Wickfield's house. She was not alone, she said. Her papa was with her — and Uriah Heep.
'And now they are partners,' said I. 'Confound him!'
'Yes,' said Agnes. 'They have some business here; and I took advantage of their coming, to come too. You must not think my visit all friendly and disinterested, Trotwood, for — I am afraid I may be cruelly prejudiced — I do not like to let papa go away alone, with him.'
'Does he exercise the same influence over Mr. Wickfield still, Agnes?'
Agnes shook her head. 'There is such a change at home,' said she, 'that you would scarcely know the dear old house. They live with us now.'
'They?' said I.
'Mr. Heep and his mother. He sleeps in your old room,' said Agnes, looking up into my face.
'I wish I had the ordering of his dreams,' said I. 'He wouldn't sleep there long.'
'I keep my own little room,' said Agnes, 'where I used to learn my lessons. How the time goes! You remember? The little panelled room that opens from the drawing-room?'
'Remember, Agnes?

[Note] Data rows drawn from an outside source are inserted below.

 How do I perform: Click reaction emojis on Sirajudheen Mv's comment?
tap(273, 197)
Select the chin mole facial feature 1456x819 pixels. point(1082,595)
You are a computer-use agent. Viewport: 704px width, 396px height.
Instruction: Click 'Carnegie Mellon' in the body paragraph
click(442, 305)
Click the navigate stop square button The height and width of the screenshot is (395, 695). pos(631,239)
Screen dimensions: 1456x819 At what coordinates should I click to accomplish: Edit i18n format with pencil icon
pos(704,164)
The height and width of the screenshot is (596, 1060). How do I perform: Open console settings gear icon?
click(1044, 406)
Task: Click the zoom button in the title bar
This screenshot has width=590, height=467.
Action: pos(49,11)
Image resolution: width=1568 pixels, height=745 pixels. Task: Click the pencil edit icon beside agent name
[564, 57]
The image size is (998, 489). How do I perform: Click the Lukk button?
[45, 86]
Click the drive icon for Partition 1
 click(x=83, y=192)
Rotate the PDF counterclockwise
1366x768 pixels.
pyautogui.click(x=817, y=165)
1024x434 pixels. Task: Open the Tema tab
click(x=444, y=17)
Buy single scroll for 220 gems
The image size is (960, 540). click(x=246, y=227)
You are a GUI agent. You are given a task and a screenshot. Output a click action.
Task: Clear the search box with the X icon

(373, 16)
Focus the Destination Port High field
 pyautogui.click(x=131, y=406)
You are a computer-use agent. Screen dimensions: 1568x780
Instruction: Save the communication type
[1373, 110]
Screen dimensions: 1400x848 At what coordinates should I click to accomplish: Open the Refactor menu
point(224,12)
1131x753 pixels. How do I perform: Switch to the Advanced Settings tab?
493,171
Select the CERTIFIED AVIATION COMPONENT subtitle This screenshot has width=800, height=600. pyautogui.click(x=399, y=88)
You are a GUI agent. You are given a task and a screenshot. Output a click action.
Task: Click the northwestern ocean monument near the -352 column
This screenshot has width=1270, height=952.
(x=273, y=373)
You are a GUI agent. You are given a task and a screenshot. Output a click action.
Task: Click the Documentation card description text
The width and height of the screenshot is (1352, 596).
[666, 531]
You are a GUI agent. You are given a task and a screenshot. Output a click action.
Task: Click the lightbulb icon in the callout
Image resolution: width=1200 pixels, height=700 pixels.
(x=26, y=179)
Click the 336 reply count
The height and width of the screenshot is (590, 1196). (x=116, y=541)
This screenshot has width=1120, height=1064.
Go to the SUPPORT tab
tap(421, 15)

When I saw you, for the first time, coming out at the door, with your quaint little basket of keys hanging at your side?'
'It is just the same,' said Agnes, smiling. 'I am glad you think of it so pleasantly. We were very happy.'
'We were, indeed,' said I.
'I keep that room to myself still; but I cannot always desert Mrs.
Heep, you know. And so,' said Agnes, quietly, 'I feel obliged to bear her company, when I might prefer to be alone. But I have no other reason to complain of her. If she tires me, sometimes, by her praises of her son, it is only natural in a mother. He is a very good son to her.'
I looked at Agnes when she said these words, without detecting in her any consciousness of Uriah's design. Her mild but earnest eyes met mine with their own beautiful frankness, and there was no change in her gentle face.
'The chief evil of their presence in the house,' said Agnes, 'is that I cannot be as near papa as I could wish — Uriah Heep being so much between us — and cannot watch over him, if that is not too bold a thing to say, as closely as I would. But if any fraud or treachery is practising against him, I hope that simple love and truth will be strong in the end. I hope that real love and truth are stronger in the end than any evil or misfortune in the world.'
A certain bright smile, which I never saw on any other face, died away, even while I thought how good it was, and how familiar it had once been to me; and she asked me, with a quick change of expression (we were drawing very near my street), if I knew how the reverse in my aunt's circumstances had been brought about. On my replying no, she had not told me yet, Agnes became thoughtful, and I fancied I felt her arm tremble in mine.
We found my aunt alone, in a state of some excitement. A difference of opinion had arisen between herself and Mrs. Crupp, on an abstract question (the propriety of chambers being inhabited by the gentler sex); and my aunt, utterly indifferent to spasms on the part of Mrs. Crupp, had cut the dispute short, by informing that lady that she smelt of my brandy, and that she would trouble her to walk out. Both of these expressions Mrs. Crupp considered actionable, and had expressed her intention of bringing before a 'British Judy' — meaning, it was supposed, the bulwark of our national liberties.
MY aunt, however, having had time to cool, while Peggotty was out showing Mr. Dick the soldiers at the Horse Guards — and being, besides, greatly pleased to see Agnes — rather plumed herself on the affair than otherwise, and received us with unimpaired good humour. When Agnes laid her bonnet on the table, and sat down beside her, I could not but think, looking on her mild eyes and her radiant forehead, how natural it seemed to have her there; how trustfully, although she was so young and inexperienced, my aunt confided in her; how strong she was, indeed, in simple love and truth.